Thrive Montgomery 2050 fails to protect affordable housing. Ironically, this is being done in the name of building more affordable housing. Well, sort of. Affordable housing means housing for those at the lowest income levels, either regulated by the county or naturally occurring. Thrive has noticeably evolved away from focusing on “affordable” to “attainable”, with the latter meaning more units but not necessarily an increase in affordable units.
Thrive doesn’t worry about protecting existing affordable places to live. The idea is that tearing down currently affordable buildings isn’t a problem because they will be replaced by new buildings that will contain a greater number of affordable units.
There are major problems with this logic. For a start, the new buildings don’t necessarily have to contain more affordable units. In Bethesda, Brown/Aldon is tearing down 477 naturally occurring affordable apartments on Battery Lane. The new set of buildings, planned over the next 15 years, will include 1530 new units but only 306 MPDUs (moderately priced dwelling units). As a result, the project will cause a net loss of 171 affordable units—and that’s generously counting the MPDUs which are geared towards those earning 60-80% of area median income, not the lowest income.

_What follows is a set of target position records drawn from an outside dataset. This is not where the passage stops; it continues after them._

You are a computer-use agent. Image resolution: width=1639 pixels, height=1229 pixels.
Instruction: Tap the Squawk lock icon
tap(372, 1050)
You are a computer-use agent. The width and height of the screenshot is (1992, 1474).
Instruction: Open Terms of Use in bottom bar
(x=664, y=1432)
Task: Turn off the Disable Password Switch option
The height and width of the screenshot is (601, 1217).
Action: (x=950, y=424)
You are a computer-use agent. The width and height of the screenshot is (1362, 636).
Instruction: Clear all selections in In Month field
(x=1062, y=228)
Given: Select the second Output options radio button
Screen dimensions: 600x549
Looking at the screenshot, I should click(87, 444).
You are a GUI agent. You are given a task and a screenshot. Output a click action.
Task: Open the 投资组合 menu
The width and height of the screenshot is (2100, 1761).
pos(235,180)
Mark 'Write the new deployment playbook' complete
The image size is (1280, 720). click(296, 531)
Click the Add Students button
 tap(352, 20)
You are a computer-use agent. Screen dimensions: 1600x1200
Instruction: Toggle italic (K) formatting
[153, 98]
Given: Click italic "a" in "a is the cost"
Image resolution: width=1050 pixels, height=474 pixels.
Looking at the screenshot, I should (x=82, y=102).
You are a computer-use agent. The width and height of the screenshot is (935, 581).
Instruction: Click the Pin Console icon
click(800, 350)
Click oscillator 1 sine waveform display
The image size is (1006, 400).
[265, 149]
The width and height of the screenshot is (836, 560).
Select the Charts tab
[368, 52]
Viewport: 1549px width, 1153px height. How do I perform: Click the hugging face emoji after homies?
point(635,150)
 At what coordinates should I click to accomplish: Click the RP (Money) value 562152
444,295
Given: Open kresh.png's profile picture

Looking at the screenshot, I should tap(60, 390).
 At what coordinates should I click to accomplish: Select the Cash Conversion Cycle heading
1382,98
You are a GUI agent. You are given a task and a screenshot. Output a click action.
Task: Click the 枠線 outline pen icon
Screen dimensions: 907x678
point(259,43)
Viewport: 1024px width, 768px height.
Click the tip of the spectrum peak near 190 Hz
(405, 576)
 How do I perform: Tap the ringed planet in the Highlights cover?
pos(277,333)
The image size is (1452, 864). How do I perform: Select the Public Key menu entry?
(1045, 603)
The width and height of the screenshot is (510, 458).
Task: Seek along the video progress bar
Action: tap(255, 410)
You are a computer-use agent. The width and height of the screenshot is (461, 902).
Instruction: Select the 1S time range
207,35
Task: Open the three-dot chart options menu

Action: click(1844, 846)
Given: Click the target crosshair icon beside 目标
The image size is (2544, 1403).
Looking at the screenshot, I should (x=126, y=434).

So we’ll experience a net loss in affordable housing—in the middle of an area where everyone agrees we could use more of it. Under this logic, often we will be destroying existing naturally occurring affordable units for very little or no gain in regulated affordable units, and an increased number of more expensive units.
Thrive proponents even want to pay developers with our tax dollars to tear down existing buildings and build denser in the name of affordable housing. If there is sufficient demand, why do we need to bribe them to build it? And why should we financially aid the destruction of existing affordable housing?
Bribing developers to do something the market is telling us doesn’t make sense is a waste of money. It is a one-off “solution” that provides no guarantee that more housing, and especially affordable housing, will follow. Yet that won’t prevent councilmembers who would chuck our taxes away from pointing to the building as a great new accomplishment.
The most inequitable part of all this, however, is the total lack of consideration for the current residents of existing affordable housing. Renters get thrown out of their homes, so the new building can be built. But finding new affordable housing in desirable locations is difficult, and many will experience major dislocation and need to move much further away. In some cases, the County will literally be paying builders to do projects that will throw low-income residents out in the name of affordable housing.
Thrive should be modified to protect existing affordable housing. Let’s encourage new building, including with MPDUs, in areas without it. We shouldn’t cannibalize our existing stock of affordable housing and dislocate people in this chimera of progress.